To improve comparison of PVC’s impact between studies, consensus on the preferred combination of PVC and lesion delineation methodologies should be reached. Many PVC methods have been advocated, some specific for oncological application [
5,
7,
50,
51]. Still, most studies in this review applied an RC method, a quite simple method assuming spherically shaped lesions, homogeneous activity distributions, and known tumor sizes. Using this method, even small errors in tumor size measurements may result in over- or underestimations of true SUVs. Also, size measurements are often CT-based, whereas partial-volume effects affect metabolic volumes, which may be different from anatomical tumor volume [
52] (e.g. due to necrosis and treatment effects). In a previous phantom and simulation study we found that voxel-wise PVC methods such as iterative deconvolution may be preferred, since this only assumes approximate knowledge of PET/CT systems’ resolution kernel size, has low dependency on accurate delineation, and has only limited effect on precision [
8]. Additionally, such a voxel-wise PVC method could allow for more accurate delineation of tumors [
53] and, theoretically, heterogeneous tumor background. However, iterative deconvolution is known to increase image noise levels, which may require some form of a denoising algorithm to be applied [
37]. Iterative deconvolution may be relatively easy to implement, and has been demonstrated to perform well using commonly applied background-adapted threshold-based delineation methods [
8]. To date, iterative deconvolution has been applied predominantly by the same research group (Supplemental Table
3); more extensive clinical evaluation is warranted. Our previous phantom and simulation study showed that for lesions ≤10 mm in diameter, even with PVC, the acquisition of fully accurate results was not yet possible [
8], which may contribute to the relatively low impact of PVC. Owing to heterogeneity between studies, the impact of chosen PVC methods on outcomes cannot be established in this review.

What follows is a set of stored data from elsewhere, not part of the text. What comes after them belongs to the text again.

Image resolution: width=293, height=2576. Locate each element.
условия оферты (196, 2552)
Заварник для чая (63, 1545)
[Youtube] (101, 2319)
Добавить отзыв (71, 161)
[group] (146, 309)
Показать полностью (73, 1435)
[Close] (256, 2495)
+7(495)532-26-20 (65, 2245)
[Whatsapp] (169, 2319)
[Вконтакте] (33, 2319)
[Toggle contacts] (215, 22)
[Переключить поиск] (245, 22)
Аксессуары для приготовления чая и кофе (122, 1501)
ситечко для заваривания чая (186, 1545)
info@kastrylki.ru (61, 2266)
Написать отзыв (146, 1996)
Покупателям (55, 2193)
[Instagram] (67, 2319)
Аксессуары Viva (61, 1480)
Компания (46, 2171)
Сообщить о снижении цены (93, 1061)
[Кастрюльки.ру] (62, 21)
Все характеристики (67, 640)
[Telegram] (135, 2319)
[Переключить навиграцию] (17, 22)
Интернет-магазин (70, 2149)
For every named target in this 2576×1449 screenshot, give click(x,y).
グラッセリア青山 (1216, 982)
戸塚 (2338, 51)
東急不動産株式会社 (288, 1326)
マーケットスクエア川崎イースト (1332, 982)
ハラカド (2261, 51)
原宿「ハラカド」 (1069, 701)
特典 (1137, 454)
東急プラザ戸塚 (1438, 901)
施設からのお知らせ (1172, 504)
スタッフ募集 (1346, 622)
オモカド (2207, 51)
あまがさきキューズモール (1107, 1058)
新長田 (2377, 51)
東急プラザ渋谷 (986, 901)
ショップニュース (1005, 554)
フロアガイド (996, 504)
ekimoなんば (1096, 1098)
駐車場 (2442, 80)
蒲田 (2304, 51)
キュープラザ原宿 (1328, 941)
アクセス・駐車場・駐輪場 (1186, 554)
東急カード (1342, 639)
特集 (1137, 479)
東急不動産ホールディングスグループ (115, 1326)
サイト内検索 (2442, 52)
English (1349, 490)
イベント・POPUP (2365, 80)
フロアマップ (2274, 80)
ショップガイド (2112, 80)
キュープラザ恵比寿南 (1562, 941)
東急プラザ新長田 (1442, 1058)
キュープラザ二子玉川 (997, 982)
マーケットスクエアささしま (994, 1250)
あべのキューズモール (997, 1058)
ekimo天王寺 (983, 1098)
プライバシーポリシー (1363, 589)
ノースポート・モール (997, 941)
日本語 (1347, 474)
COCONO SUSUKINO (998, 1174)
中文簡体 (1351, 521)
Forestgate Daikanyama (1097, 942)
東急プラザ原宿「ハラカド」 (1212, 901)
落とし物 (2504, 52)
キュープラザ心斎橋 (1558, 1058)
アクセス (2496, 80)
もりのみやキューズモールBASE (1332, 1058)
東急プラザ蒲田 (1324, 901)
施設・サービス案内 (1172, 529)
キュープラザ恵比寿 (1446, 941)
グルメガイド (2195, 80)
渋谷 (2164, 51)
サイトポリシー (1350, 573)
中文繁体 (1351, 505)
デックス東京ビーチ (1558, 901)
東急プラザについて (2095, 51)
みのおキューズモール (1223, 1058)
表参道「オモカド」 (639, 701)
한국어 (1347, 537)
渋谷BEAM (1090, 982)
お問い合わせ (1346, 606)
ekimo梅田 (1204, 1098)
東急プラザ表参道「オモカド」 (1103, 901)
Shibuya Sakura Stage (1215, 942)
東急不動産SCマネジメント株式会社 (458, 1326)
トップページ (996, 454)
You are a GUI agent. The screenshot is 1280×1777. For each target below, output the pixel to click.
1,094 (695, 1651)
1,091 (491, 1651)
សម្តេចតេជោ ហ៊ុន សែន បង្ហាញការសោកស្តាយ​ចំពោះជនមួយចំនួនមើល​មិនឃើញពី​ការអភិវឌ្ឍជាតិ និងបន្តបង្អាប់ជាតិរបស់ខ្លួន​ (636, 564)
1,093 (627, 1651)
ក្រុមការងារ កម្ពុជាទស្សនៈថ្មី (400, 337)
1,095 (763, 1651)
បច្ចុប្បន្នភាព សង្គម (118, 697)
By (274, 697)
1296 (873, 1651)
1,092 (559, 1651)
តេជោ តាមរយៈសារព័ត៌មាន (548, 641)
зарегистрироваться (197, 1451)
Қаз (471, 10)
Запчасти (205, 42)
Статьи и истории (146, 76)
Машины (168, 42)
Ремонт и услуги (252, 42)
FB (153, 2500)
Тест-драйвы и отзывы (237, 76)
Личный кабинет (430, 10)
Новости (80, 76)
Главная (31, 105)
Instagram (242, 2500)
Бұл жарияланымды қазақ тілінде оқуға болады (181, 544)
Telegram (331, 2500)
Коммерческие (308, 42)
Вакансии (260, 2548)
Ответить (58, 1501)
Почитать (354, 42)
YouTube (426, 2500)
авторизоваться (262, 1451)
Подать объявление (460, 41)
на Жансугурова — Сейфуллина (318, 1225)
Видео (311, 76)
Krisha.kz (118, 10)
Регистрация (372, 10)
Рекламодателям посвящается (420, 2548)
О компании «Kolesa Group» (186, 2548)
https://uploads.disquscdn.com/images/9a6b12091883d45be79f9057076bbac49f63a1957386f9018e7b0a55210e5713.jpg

A limitation of this systematic review and the meta-analysis was the small number of studies included (only six diagnostic studies could be pooled; which is the maximum number of studies in any of the other subsections), with several sources of heterogeneity, such as the included lesion types, malignancy prevalence, lesion size spectra, PET acquisition and reconstruction settings, quantitation methods, and methodological quality. The overall study quality as assessed by QUADAS and QUIPS was good (Fig.
2), but more specific research questions regarding PVC are needed, along with more rigorous designs. Although it was a limitation in this review, the small number of retrieved studies applying PVC in oncology is also an important finding, highlighting the reduced application of PVC in recent decades.